In almost all litigation, substantial time, effort and energy is spent crafting document requests. For the recipient of those requests, the cost for data collection, processing and review can be overwhelming. For both parties, the desired outcome of this process is the production set. So, if the documents produced are the ultimate goal, why are some attorneys overlooking their right to demand a properly formatted production set?

Federal Rule of Civil Procedure 34(b) does not specify any proscribed form of production for electronically stored information other than requiring that it be produced in a format which is “reasonably useable.” Fed. R. Civ. Pro. 34(b)(2)(E)(ii). Instead, it grants the requesting party broad leeway to specify the form of production. Id. These concepts are re-iterated in Rule 45 with respect to subpoenas directed at third parties. Fed. R. Civ. Pro. 45(e)(1)(B).

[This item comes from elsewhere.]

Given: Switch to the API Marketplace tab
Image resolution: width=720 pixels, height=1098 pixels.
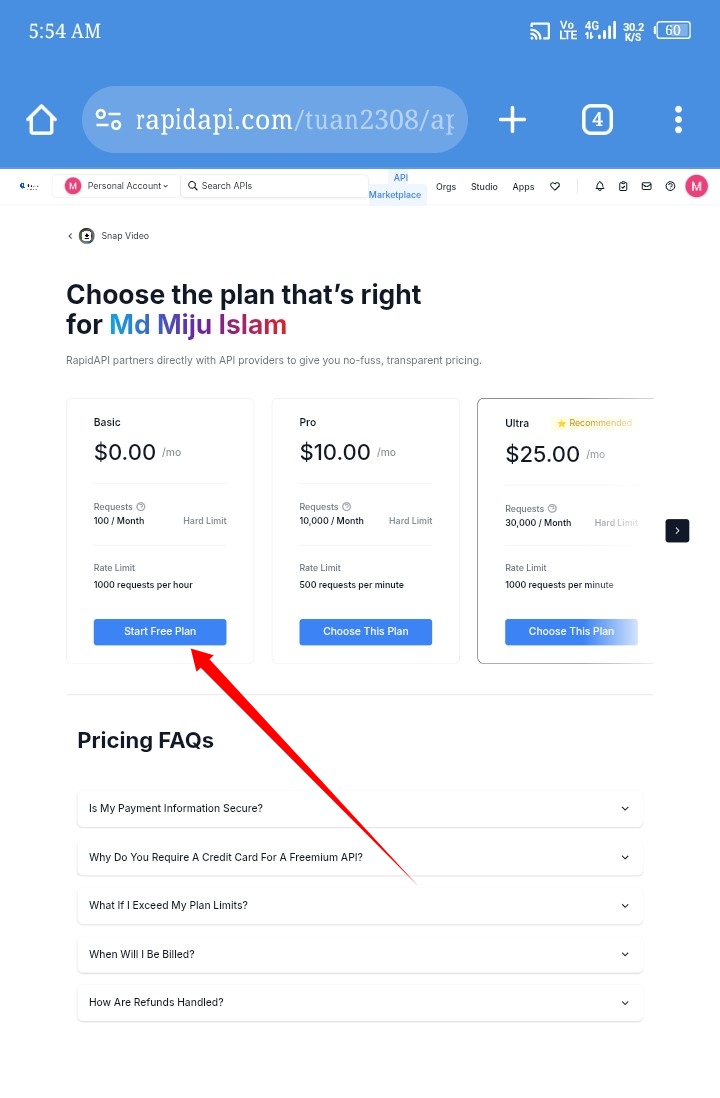Looking at the screenshot, I should coord(396,186).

More often than not, e-discovery-savvy attorneys craft ESI protocols that carefully set forth the form of production by detailing with specificity exactly how ESI is to be produced by the opposing party. From load file formats to metadata inclusions, databases, native files and privilege logs—the form of production becomes the cornerstone of a lengthy document production request.

In other scenarios, a requesting party may fail completely to specify a form of production, and in turn gets stuck with a “useable” but deficient form of production—typically in the form of documents combined as a single PDF (or similar image) without any associated searchable text or metadata. Such productions leave the requesting party in the difficult position of either incurring additional expense to convert that data (via scanning, unitizing, OCR, etc.) into a more useable format, or reviewing in an arcane manner—such as via Adobe Acrobat. For those attorneys content to review produced documents from a CD on their desktop, it’s time recognize the importance and impact that e-discovery practices can have on your case and, as importantly, your time and efficiency.

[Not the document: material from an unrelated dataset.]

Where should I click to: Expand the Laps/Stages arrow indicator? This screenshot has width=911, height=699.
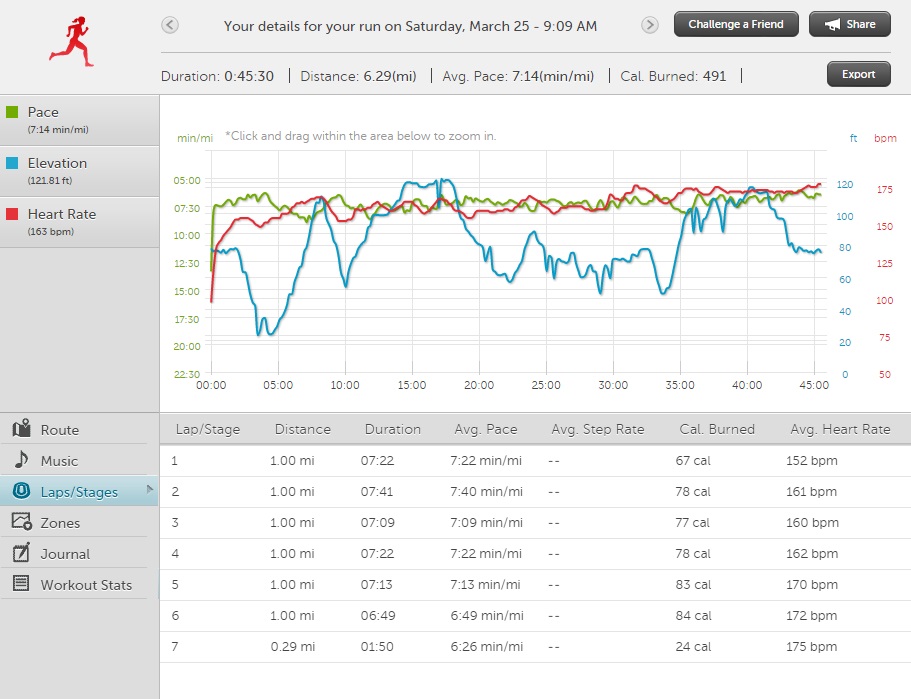tap(150, 489)
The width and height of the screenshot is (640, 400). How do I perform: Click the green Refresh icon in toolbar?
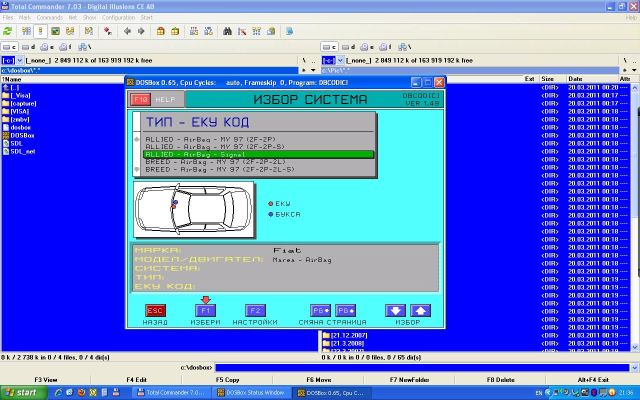coord(8,31)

Every lawyer that requests documents should have a standard ESI protocol from which to craft a customized form of production best suited for their case so as to reduce the chance of receiving data in a substandard format. At a minimum, attorneys should be specifying the form of production in their document request (or subpoena), and include the following provisions with appropriate specificity:

A standard load file format, typically expressed as a .DAT file, containing
1) An image of the document.
2) Extracted text or OCR from the native form of that document.
3) Metadata associated with the original document.

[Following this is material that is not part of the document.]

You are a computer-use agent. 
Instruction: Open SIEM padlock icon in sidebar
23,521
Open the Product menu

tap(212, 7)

Metadata should include the following fields:
• Beginning and ending Bates numbers for each document (BegDoc/EndDoc).
• Beginning and ending Bates numbers for any attachments or family members associated with that document (BegAttach/EndAttach).
• The custodian, filename and file extension of the document.
• The date the document was created and modified.
• For e-mail, include the to, from, cc, bcc, date sent, time sent, date received and time received and subject.
• For all documents, you may want the hash value created to identify duplicates, if produced, and to the extent duplicates are suppressed in production, the names of the custodians associated with the suppressed duplicates.